Yesterday i decided to do some experimenting with different weight broadheads and had some interesting findings. My arrow/bow setup is tuned for 300 grain tips. I was bored and decided to see how it would do with some of the lighter heads i have because i have a bunch in the 125-200 grain range that would be just fine for groundhogs. Well with 300,200,175,150 and 125 grain broadheads they all hit with the corresponding weight field points at 20 yards. The all grouped nicely left and right, just hit higher as the weights went down. I was really expecting to get left/right variations on where they hit but none did. The 125's were the only ones that seemed touchy, a bad release seemed to show more but the others all did very well.has anybody else expirienced this?
Northern mist Shelton 66" 53# @ 28"

Tedd

You might be sliding on the strike plate just right to make good flight. Try a hard canted shot like your are leaning around a tree. You might find the arrows with light point weight slap the side of your bow or fly erratically. With carbon length of arrow is a more critical change than point wight.

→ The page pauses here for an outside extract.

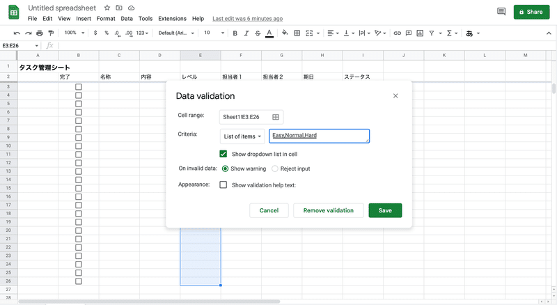Open the Data menu

[127, 19]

Most could get away with going up or down 50-100 gr in a pinch.

Hoosierarcher88

Im starting to think maybe i was leaning more on the weak side of spine. Just did some bareshaft instead of paper and holy smokes were my arrows showing weak with the 300 grain points. Shot some bareshaft with some arrows of the same spine that are 2" shorter with the same weight tips and they did great even at 20 yards.
Northern mist Shelton 66" 53# @ 28"

Orion

If your bow is centershot or cut to center, as long as you have sufficient spine, you can overspine almost infinitely.  Going to progressively lighter points has the effect of increasing spine.  Long story short, I'm not at all surprised by your results.  Have been doing that for 30 years. Your really heavy points likely did make for underpinned arrows to begin with, as you note.

Hoosierarcher88

Im shooting a great northern shadow recurve and crooked stic hyperstic longbow. Neither of which is cut to center or past center
Northern mist Shelton 66" 53# @ 28"

Orion

That is a little more surprising. Though I have found that I can overspine most bows some, even those cut proud of center.  Can just overspine centershot and cut to center bows a lot more.

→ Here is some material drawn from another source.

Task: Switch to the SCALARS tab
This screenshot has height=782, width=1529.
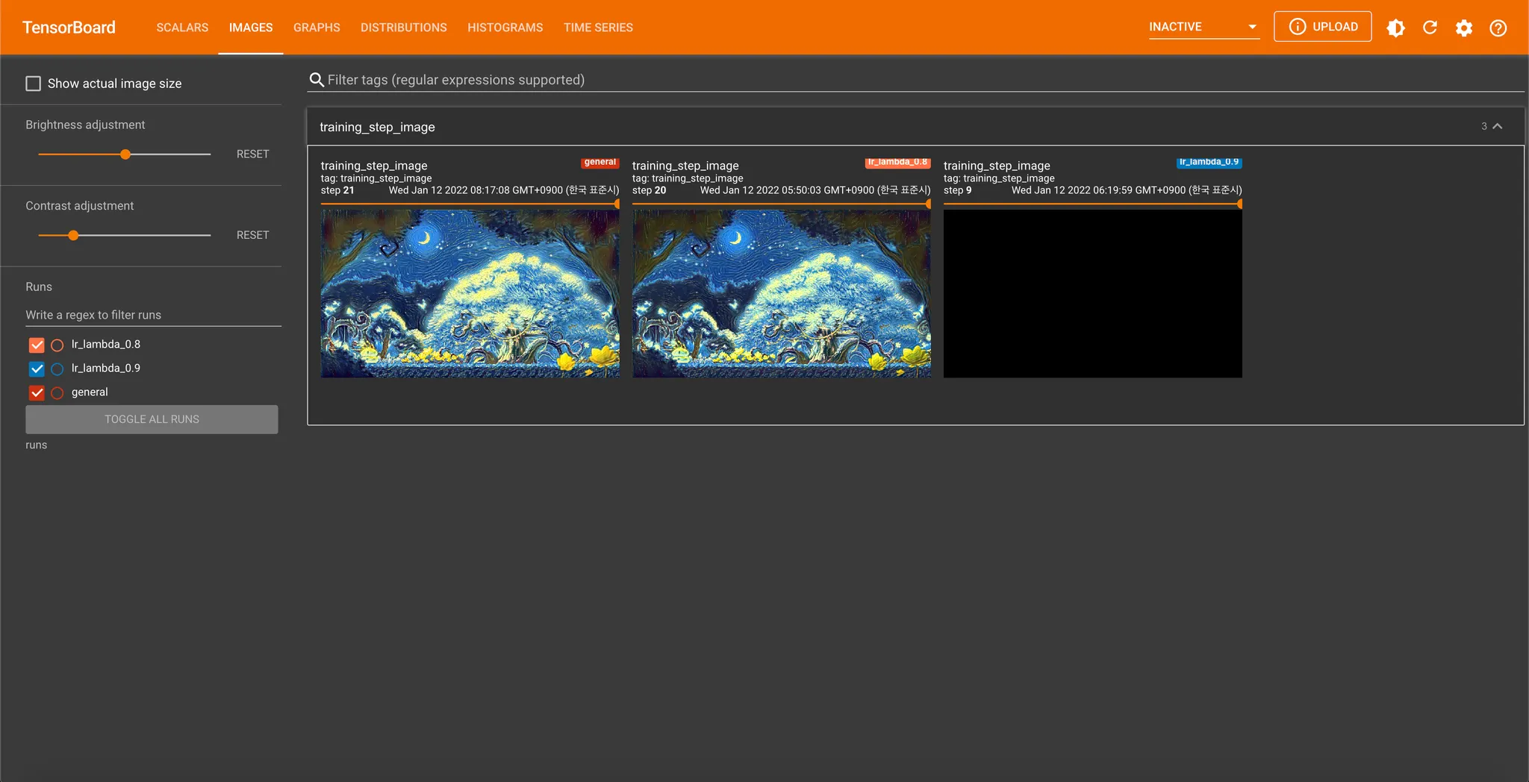Action: (x=182, y=28)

There probably is one optimal arrow length,weight, spine, etc. arrow for a given bow at a given draw length and weight, but most of us aren't good enough to find it.  Luckily, we don't have to because most bows will shoot a range of spines quite well.

Hoosierarcher88

The more i tinkered around with the shorter arrows of the same spine and 300 grain tips today the more i think they are spining out pretty close to perfect for my 55# great northern but a bit stiff out of the 50# hyperstic due to being able to hear shelf contact during the shot. The other arrows which are longer are bareshafting weak out of both bows with 300 grain tips. So the big question is would i be better off using 300 grain tips and cutting them till they are good with the hyperstic and only slightly weak with the shadow or set up 6 with one weight head for the hyperstic anf 6 with a slightly lighter head for the shadow.
Northern mist Shelton 66" 53# @ 28"

Orion

Either would likely work. It's your call/preference.  Ease with which you can keep track of which is which might be the deciding factor.

With 300 grains up front, you probably have an arrow in the 600 grain plus range.  That's about 12 gpp, quite a bit for a mild rd bow like a Great Northern, or is the GN a Ghost?  I'm not familiar with the design of your other bow.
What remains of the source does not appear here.